Write out again, exactly, the lines below starting at the one with "Decrease quantity with" and ending at the one with "Where should I click to: Click the Network".

**SOURCE MATERIAL**.
======

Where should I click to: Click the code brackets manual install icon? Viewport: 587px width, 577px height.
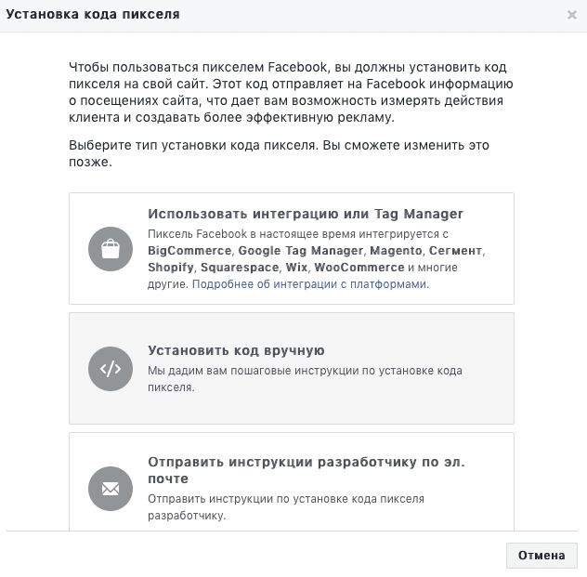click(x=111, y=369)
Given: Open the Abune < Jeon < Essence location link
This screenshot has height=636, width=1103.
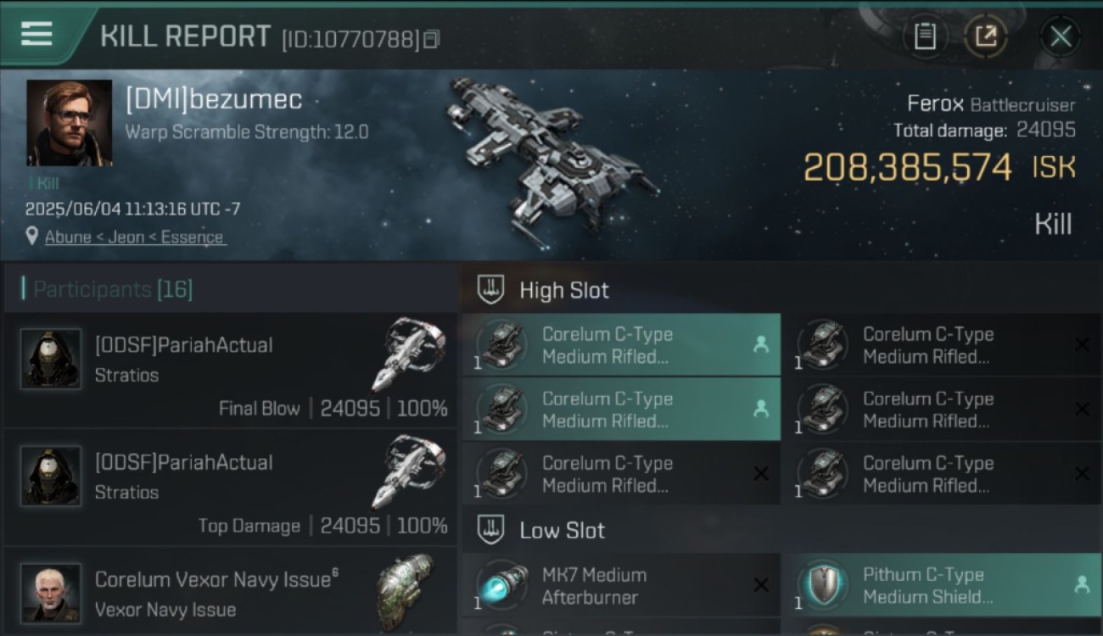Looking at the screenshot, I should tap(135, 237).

======

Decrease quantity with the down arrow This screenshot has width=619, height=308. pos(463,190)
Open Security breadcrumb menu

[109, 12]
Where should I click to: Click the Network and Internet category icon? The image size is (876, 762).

======

**RESPONSE AREA**.
Decrease quantity with the down arrow This screenshot has width=619, height=308. pos(463,190)
Open Security breadcrumb menu

[109, 12]
Where should I click to: Click the Network and Internet category icon? The image size is (876, 762).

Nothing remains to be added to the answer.